- **YOUR TASK**
Reproduce verbatim the portion of the mailing-list post on optimization modeling standards from "On Mon, 8 Apr" to "(including ILOG software).".

- **QUOTED PASSAGE**
——————————
[Coin-standards] minutes / strategy

Leonardo B. Lopes leo at iems.nwu.edu
Mon Apr 8 19:28:55 EDT 2002


This is an interesting statement. Let's look at it carefully.

On Mon, 8 Apr 2002, Irv Lustig wrote:

> At 02:56 PM 4/8/02 -0500, Leonardo B. Lopes wrote:
> >How would you do business differently if we suddenly had a solution to
> >this standards problem?
> 
> This statement assumes there is a "standards problem".

I value your opinion and experience tremendously, but it is obvious that I
disagree with you here. More importantly, a lot of other people also do,
both in research and in business. There really is a standards problem, and
there are two sanity checks to show that: The attendance and discussion
level at the different talks on the subject; and the methods through which
optimization software currently communicates (including ILOG software).

> 
> Today, we have an agreed upon standard, called MPS format.  The various 
> vendors have some minor differences in how this standard is interpreted in 
> some very detailed points, but for 99.90f problems that we each see, the 
> interpretation of MPS files is the same.
> 

This may be true. I think a lot of people disagree with this statement,
but I won't get into that. I personally agree with it for the most
part. So let's assume it is completely true. What are its implications?

I would argue that its implications are narrow. It implies that if you
really really need to, you can transfer _linear_ programs -- with
practically no structure information -- between systems of different
vendors, if you're reasonably lucky, or have a motivated (financially,
strategically or otherwise) expert around.

That might be fine for supporting bugs, or benchmarking software, but it
is a far cry from an industry-wide solution that addresses the
representation and communication needs we have -- and will have -- in a
comprehensive way. To confirm this, it is enough to see that virtually
every solver connected to ampl uses the .nl file and associated library,
an example of a far superior solution in design and implementation.
——————————
- **DATASET CONTENT**
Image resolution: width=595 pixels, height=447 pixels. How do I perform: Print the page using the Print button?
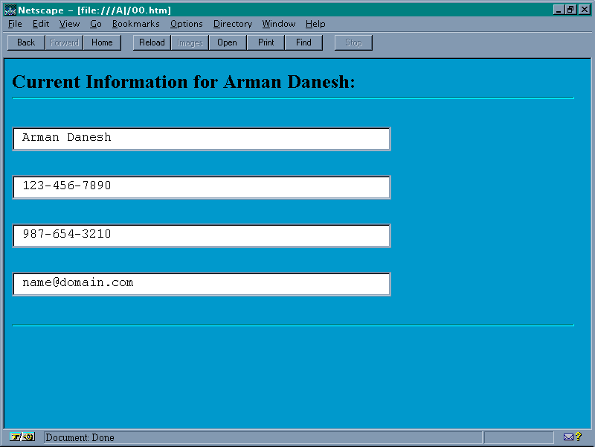pyautogui.click(x=266, y=42)
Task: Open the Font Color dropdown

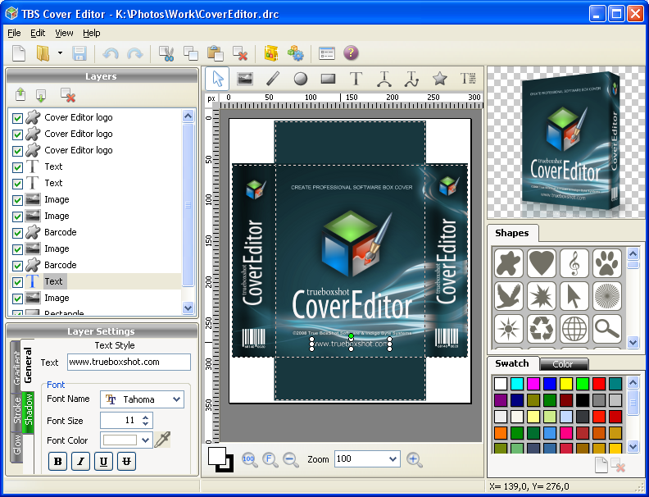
——————————
- **ANSWER**
On Mon, 8 Apr 2002, Irv Lustig wrote:

> At 02:56 PM 4/8/02 -0500, Leonardo B. Lopes wrote:
> >How would you do business differently if we suddenly had a solution to
> >this standards problem?
> 
> This statement assumes there is a "standards problem".

I value your opinion and experience tremendously, but it is obvious that I
disagree with you here. More importantly, a lot of other people also do,
both in research and in business. There really is a standards problem, and
there are two sanity checks to show that: The attendance and discussion
level at the different talks on the subject; and the methods through which
optimization software currently communicates (including ILOG software).